Regulamentos Governamentais Constitucionais de 1813[editar | editar código-fonte]

O Regulamento Governamental Constitucional aprovado pelo Congresso em outubro de 1813, no qual figuram 17 artigos, prevê um governo formado por dois cônsules, José Gaspar Rodríguez de Francia e Fulgencio Yegros. Os autores também estabeleceram um legislativo de mil representantes. Reconhecendo a importância dos militares no país em guerra, os autores concederam a cada cônsul o cargo de general de brigada e dividiram as forças armadas e arsenais em partes iguais entre eles. Com efeito, dentro de dez anos, Yegros e o poder legislativo haviam sido eliminados, e Francia governava diretamente até sua morte em 1841.

Constituição de 1841[editar | editar código-fonte]

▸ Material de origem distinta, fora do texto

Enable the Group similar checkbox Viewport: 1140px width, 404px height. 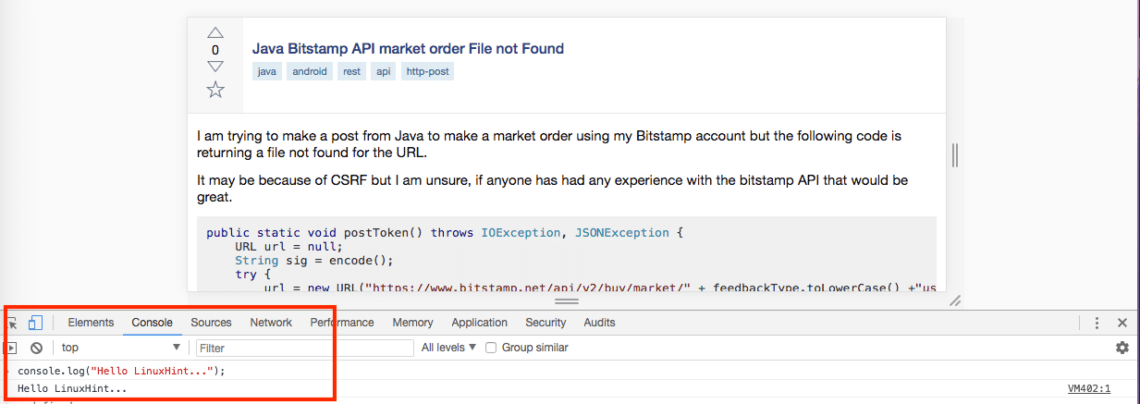(491, 348)
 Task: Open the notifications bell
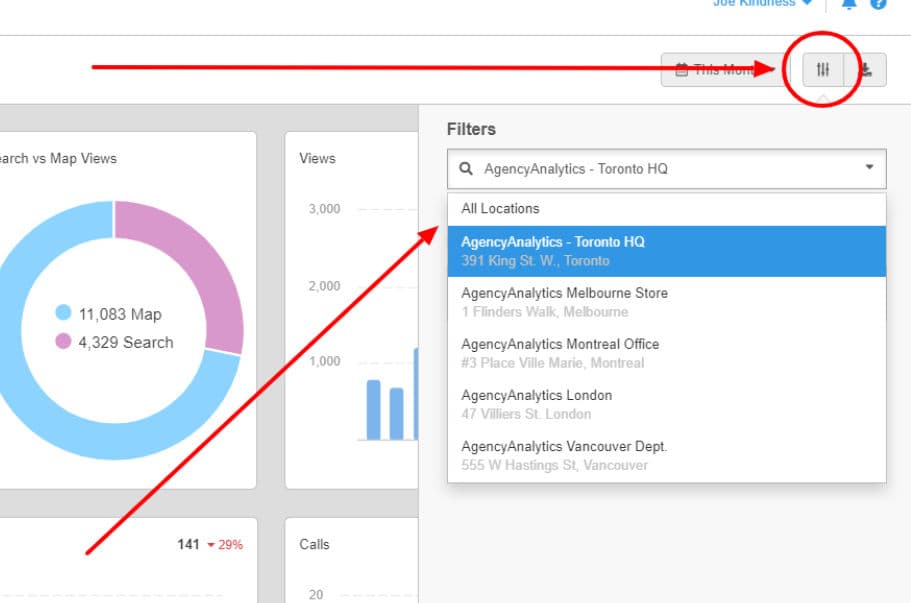point(849,5)
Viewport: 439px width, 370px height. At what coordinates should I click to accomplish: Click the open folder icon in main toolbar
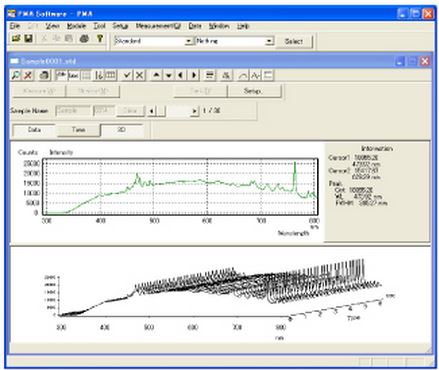16,39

Em 1841, o sucessor de Francia, Carlos Antonio López, pediu ao Congresso que revisasse a Constituição. Três anos mais tarde, uma nova Constituição concedeu poderes a López, que eram tão amplos quanto as que Francia havia virtualmente tido quando governava. O Congresso podia fazer e interpretar as leis, mas só o presidente poderia ordenar que elas fossem promulgadas e executadas. A Constituição não colocou restrições às faculdades do presidente além de limitar seu mandato em dez anos. Na Constituição não há garantias de direitos civis, sem haver a menção da palavra liberdade em todo o texto. Apesar desta limitação, o Congresso nomeou López ditador vitalício alguns anos mais tarde. Ele morreu em 1862, depois de 21 anos de governo sem oposição.

Constituição de 1870[editar | editar código-fonte]

Ao final da desastrosa Guerra da Tríplice Aliança (1865-1870), uma Assembleia Constituinte aprovou uma nova constituição em setembro de 1870, que com modificações, se manteve em vigor durante oitenta e sete anos. A constituição se baseava em princípios de soberania popular, união dos poderes, e um legislativo bicameral composto por um Senado e uma Câmara dos Representantes.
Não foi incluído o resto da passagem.